TASK ITEM –
The whole listing below should be retyped exactly, without any images.

── PROVIDED DATA

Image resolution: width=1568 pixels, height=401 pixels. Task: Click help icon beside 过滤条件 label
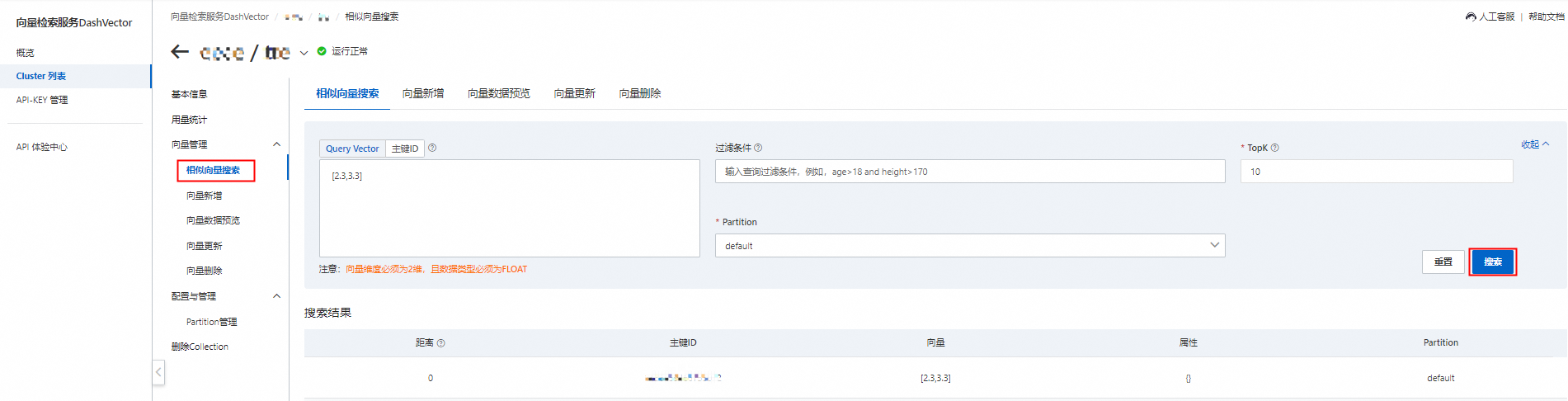pyautogui.click(x=758, y=148)
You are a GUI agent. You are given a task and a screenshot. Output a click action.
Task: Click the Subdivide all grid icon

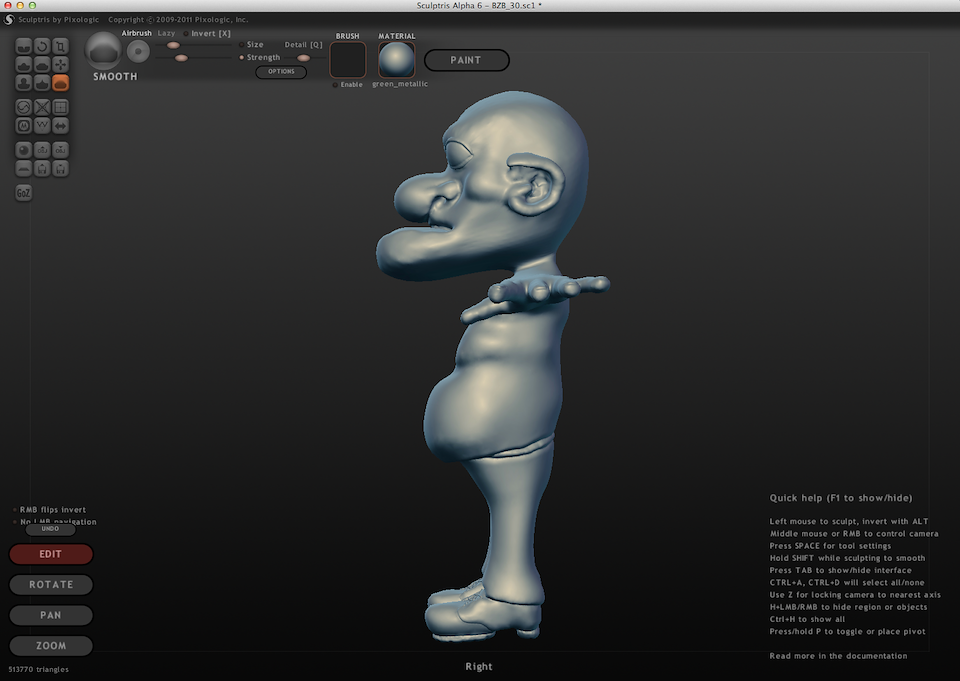click(x=60, y=107)
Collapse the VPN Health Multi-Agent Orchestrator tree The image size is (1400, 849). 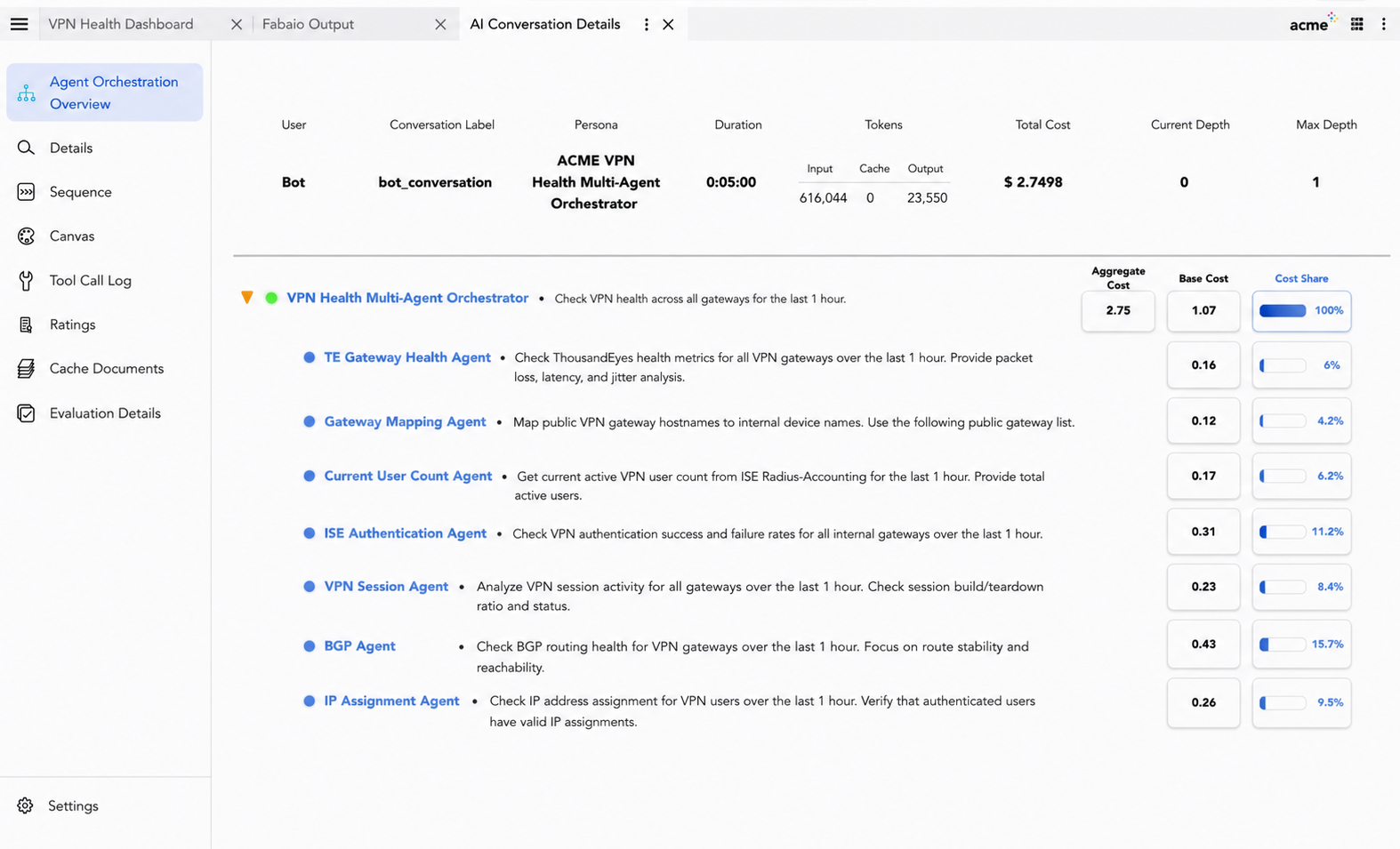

────

YOUR SOLUTION –
Image resolution: width=1568 pixels, height=401 pixels. Task: Click help icon beside 过滤条件 label
pyautogui.click(x=758, y=148)
You are a GUI agent. You are given a task and a screenshot. Output a click action.
Task: Click the Subdivide all grid icon

click(x=60, y=107)
Collapse the VPN Health Multi-Agent Orchestrator tree The image size is (1400, 849). 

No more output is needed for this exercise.